** SUPPLIED INFORMATION follows **

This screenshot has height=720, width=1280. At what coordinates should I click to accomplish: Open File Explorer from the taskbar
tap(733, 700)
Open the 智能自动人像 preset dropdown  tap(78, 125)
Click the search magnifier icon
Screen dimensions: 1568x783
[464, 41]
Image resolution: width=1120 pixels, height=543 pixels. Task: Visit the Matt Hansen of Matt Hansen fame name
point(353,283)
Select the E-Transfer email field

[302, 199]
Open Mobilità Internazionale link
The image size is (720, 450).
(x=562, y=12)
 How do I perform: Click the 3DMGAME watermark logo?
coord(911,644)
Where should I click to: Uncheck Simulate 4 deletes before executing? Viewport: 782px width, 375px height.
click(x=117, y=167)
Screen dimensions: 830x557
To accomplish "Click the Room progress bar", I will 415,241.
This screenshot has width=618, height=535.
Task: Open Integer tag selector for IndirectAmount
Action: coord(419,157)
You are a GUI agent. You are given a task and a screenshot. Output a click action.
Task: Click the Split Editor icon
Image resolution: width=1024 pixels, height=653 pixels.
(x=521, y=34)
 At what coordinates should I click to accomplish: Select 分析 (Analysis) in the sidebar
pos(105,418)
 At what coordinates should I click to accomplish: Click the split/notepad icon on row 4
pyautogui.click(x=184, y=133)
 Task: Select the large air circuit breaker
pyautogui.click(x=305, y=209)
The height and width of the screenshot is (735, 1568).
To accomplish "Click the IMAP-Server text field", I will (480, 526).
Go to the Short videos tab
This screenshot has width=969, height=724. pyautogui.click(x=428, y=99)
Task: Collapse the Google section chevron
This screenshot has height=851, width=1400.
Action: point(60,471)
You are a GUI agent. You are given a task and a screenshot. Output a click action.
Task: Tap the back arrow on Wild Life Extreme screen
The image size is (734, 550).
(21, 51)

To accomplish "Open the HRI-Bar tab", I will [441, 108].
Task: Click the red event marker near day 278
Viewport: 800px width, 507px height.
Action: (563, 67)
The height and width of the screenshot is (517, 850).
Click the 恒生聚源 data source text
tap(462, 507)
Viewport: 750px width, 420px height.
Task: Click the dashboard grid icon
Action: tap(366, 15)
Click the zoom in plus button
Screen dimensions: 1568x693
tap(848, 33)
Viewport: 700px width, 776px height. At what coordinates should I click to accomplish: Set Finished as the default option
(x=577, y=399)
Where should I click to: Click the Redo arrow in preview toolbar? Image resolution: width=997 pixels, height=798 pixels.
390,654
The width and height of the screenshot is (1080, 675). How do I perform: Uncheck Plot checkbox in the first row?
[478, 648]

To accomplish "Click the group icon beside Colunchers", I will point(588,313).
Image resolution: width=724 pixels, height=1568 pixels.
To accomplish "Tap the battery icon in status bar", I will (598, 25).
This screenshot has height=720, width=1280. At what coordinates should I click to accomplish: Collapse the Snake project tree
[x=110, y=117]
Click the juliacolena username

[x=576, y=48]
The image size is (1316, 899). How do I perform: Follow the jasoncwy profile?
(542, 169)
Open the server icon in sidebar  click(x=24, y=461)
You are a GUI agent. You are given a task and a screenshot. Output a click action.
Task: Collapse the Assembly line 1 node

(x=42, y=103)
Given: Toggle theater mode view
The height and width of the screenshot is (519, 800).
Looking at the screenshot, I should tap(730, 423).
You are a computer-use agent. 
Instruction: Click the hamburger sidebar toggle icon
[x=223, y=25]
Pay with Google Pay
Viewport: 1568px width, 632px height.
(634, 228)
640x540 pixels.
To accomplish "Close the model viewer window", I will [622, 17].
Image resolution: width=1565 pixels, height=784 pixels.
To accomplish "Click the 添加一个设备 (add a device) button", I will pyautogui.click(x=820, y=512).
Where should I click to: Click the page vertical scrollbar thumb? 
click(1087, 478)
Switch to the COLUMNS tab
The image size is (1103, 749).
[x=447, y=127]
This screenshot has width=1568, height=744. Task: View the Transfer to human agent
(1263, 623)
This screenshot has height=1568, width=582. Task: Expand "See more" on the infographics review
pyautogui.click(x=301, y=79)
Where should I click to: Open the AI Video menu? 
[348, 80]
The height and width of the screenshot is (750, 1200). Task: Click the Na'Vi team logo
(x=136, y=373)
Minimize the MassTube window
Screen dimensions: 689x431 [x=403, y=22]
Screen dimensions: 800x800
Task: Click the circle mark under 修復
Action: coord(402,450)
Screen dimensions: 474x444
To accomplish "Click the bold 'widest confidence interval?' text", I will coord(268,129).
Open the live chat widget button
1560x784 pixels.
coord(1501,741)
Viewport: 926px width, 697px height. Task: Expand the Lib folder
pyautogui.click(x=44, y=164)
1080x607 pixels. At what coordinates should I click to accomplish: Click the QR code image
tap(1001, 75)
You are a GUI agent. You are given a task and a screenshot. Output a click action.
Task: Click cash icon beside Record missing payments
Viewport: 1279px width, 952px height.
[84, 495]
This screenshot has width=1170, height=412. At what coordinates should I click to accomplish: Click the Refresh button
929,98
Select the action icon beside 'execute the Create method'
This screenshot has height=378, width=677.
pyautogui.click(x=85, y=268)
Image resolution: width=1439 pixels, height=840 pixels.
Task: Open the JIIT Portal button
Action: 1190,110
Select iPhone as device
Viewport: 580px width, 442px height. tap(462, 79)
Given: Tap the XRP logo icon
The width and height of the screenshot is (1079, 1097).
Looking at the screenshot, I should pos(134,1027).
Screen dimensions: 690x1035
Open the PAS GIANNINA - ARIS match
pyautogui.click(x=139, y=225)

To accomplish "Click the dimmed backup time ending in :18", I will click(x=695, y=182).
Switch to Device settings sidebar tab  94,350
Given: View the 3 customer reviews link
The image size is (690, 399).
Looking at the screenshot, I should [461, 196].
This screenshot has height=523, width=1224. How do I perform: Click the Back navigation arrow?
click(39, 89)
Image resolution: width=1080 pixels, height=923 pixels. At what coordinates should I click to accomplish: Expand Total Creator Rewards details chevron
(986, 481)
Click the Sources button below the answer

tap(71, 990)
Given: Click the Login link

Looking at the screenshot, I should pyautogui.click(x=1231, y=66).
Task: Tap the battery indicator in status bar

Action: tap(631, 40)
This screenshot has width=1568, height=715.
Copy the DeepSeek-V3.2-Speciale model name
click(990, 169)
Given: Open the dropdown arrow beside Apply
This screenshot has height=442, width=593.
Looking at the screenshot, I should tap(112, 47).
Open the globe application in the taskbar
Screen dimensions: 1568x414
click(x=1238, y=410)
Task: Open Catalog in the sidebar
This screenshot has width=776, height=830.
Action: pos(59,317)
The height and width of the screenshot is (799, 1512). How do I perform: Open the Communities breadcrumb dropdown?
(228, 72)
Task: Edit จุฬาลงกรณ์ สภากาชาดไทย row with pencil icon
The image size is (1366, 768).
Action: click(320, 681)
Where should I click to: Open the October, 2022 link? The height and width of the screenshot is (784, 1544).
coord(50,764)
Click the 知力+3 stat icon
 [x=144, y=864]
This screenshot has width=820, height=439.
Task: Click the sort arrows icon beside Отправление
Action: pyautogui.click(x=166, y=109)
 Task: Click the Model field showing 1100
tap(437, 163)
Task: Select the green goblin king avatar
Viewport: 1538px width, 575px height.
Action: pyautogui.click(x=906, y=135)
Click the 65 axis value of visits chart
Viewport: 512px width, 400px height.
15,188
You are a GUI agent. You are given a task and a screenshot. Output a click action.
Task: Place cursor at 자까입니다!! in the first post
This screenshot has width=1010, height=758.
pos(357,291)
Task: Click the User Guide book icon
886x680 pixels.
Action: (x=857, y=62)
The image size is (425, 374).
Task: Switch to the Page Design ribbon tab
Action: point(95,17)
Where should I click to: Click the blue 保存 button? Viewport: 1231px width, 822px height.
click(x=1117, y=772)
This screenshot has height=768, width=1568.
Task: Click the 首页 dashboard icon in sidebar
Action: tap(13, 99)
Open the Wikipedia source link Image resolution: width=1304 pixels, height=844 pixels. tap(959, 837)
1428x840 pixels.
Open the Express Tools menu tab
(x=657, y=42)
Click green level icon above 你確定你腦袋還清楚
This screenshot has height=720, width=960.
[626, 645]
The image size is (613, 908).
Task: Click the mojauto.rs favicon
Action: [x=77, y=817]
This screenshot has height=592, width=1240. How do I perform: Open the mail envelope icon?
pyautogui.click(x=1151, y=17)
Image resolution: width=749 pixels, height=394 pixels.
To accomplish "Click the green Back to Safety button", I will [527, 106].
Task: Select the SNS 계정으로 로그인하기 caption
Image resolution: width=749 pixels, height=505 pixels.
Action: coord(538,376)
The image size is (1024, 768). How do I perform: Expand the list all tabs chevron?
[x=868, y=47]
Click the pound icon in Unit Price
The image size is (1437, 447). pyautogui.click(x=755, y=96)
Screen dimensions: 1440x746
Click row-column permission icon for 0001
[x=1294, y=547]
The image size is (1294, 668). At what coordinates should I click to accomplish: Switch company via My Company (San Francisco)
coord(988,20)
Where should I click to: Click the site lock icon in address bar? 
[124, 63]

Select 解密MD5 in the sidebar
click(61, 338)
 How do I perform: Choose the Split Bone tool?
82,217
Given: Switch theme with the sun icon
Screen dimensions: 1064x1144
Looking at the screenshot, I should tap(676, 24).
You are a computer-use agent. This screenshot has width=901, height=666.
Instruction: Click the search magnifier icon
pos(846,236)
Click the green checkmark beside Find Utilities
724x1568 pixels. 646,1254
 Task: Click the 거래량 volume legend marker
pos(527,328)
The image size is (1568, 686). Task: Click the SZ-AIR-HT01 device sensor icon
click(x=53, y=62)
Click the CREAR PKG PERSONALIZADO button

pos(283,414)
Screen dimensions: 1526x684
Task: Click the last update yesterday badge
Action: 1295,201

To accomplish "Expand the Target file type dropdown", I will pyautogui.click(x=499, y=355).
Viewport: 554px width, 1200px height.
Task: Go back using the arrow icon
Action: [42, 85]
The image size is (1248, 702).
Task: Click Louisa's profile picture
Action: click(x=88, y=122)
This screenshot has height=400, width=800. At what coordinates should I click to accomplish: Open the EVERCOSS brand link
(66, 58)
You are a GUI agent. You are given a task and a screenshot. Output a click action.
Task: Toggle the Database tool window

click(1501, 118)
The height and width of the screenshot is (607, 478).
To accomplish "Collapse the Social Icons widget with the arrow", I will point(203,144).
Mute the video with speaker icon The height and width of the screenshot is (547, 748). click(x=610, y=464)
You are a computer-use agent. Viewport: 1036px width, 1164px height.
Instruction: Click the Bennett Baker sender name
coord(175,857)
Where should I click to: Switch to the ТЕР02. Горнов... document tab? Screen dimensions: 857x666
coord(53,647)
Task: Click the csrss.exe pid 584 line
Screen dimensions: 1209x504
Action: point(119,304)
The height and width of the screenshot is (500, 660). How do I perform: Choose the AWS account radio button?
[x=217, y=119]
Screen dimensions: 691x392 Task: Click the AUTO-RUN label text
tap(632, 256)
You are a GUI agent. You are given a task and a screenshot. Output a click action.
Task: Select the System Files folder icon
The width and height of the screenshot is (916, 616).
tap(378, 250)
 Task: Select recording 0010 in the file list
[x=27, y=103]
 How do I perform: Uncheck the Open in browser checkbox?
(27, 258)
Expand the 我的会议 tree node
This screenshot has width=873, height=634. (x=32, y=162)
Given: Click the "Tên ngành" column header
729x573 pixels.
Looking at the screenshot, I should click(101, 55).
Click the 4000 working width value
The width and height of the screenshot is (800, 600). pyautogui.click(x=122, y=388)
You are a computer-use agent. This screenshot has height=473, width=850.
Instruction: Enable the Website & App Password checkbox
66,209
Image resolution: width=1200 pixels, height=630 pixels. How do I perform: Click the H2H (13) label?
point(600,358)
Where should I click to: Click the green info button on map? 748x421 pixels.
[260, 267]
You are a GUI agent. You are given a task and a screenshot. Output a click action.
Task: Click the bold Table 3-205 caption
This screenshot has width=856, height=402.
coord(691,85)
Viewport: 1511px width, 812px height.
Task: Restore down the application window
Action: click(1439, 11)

** End of SUPPLIED INFORMATION **

WHAT NEEDS TO BE DONE
Up to and including the line with "Open Mobilità Internazionale link", print every line of the material above, starting from its first line, exactly.

EXERCISE RESPONSE
This screenshot has height=720, width=1280. At what coordinates should I click to accomplish: Open File Explorer from the taskbar
tap(733, 700)
Open the 智能自动人像 preset dropdown  tap(78, 125)
Click the search magnifier icon
Screen dimensions: 1568x783
[464, 41]
Image resolution: width=1120 pixels, height=543 pixels. Task: Visit the Matt Hansen of Matt Hansen fame name
point(353,283)
Select the E-Transfer email field

[302, 199]
Open Mobilità Internazionale link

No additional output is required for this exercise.